A felony conviction would automatically cost Parker's Senate seat. He also faces lesser charges.
 
Parker’s temper has been making news recently. On Tuesday, he engaged in a shouting match that turned an ordinarily low-key finance committee meeting into a spectacle that had even his allies concerned. The Brooklyn Democrat, known for his eruptive temper, was defending a nominee of Gov. David Paterson called into question for a previous statement on affirmative action programs.
 
Republican Sen. John DeFrancisco of Onondaga County, who is white, said that if not for those programs, whites and the rich "would have access to nearly 100 percent" of government funding. Parker unleashed a race-based tirade, shouting that a white nominee wouldn't be questioned so aggressively and that DeFrancisco was "out of order."
 
Then Democratic Finance Committee Chairman Carl Kruger told Parker he was out of order and would have to step outside.
 
Parker said he wanted everybody to step outside. Kruger said he would get someone to remove him with another outburst, but Parker said he'd better bring more than one person to haul him out.
 
DeFrancisco didn't have much to say later about the incident, and Parker more or less dismissed it as a "heated debate," according to the Daily News.
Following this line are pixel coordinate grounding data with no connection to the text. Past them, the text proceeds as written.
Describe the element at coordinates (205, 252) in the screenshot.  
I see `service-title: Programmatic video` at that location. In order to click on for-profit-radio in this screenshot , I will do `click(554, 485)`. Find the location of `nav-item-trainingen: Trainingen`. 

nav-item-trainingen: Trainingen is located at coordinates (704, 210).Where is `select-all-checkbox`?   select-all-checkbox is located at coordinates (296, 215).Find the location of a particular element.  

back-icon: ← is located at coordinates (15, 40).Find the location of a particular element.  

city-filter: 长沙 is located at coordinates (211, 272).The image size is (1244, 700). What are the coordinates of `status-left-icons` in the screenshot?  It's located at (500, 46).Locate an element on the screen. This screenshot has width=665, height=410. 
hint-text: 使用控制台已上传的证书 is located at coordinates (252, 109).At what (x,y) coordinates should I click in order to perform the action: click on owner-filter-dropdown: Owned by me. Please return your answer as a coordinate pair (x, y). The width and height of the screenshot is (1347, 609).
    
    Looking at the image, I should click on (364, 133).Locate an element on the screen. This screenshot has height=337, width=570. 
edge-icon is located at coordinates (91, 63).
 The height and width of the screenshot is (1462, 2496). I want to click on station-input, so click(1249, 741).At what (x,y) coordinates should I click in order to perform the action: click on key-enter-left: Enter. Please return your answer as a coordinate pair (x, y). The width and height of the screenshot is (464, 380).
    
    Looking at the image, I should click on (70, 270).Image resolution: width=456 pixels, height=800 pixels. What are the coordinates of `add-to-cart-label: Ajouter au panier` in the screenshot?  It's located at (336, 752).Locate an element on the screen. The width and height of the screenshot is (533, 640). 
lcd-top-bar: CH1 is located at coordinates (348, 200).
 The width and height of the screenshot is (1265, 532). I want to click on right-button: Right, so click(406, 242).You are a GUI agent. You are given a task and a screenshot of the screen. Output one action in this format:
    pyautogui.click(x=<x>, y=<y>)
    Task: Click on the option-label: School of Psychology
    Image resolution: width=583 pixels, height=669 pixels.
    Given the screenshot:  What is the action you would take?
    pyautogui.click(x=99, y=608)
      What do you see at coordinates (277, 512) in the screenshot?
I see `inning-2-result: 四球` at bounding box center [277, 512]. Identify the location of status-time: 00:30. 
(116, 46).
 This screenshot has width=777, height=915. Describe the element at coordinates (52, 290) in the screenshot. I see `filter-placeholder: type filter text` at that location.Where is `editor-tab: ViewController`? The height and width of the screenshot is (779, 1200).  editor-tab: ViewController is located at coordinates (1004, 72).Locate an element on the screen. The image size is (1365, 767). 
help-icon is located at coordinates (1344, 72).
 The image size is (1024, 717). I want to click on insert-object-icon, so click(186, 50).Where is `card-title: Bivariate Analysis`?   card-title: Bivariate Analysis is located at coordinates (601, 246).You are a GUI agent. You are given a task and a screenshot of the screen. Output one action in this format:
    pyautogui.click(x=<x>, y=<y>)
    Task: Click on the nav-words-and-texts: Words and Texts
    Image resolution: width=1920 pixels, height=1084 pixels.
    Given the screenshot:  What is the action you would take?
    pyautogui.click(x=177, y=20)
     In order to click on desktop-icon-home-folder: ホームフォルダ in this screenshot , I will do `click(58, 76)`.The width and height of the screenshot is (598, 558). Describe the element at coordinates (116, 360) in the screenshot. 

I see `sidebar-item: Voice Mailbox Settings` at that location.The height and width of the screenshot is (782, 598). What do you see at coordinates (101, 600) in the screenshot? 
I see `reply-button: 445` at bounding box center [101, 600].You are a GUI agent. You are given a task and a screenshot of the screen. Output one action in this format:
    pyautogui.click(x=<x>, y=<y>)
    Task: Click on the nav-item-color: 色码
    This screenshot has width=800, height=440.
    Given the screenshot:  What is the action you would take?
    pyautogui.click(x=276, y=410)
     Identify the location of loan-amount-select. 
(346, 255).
But Sen. Ruben Diaz, a Parker ally who has witnessed a string of the politician's tirades, considered the latest outburst more serious.
 
"He needs help," Diaz told the News. "He lost control of himself."
 
Parker in part earned his reputation as a hot-head after being accused of punching a photographer camped outside his home. The incident landed him in court; he was ordered to take anger management classes.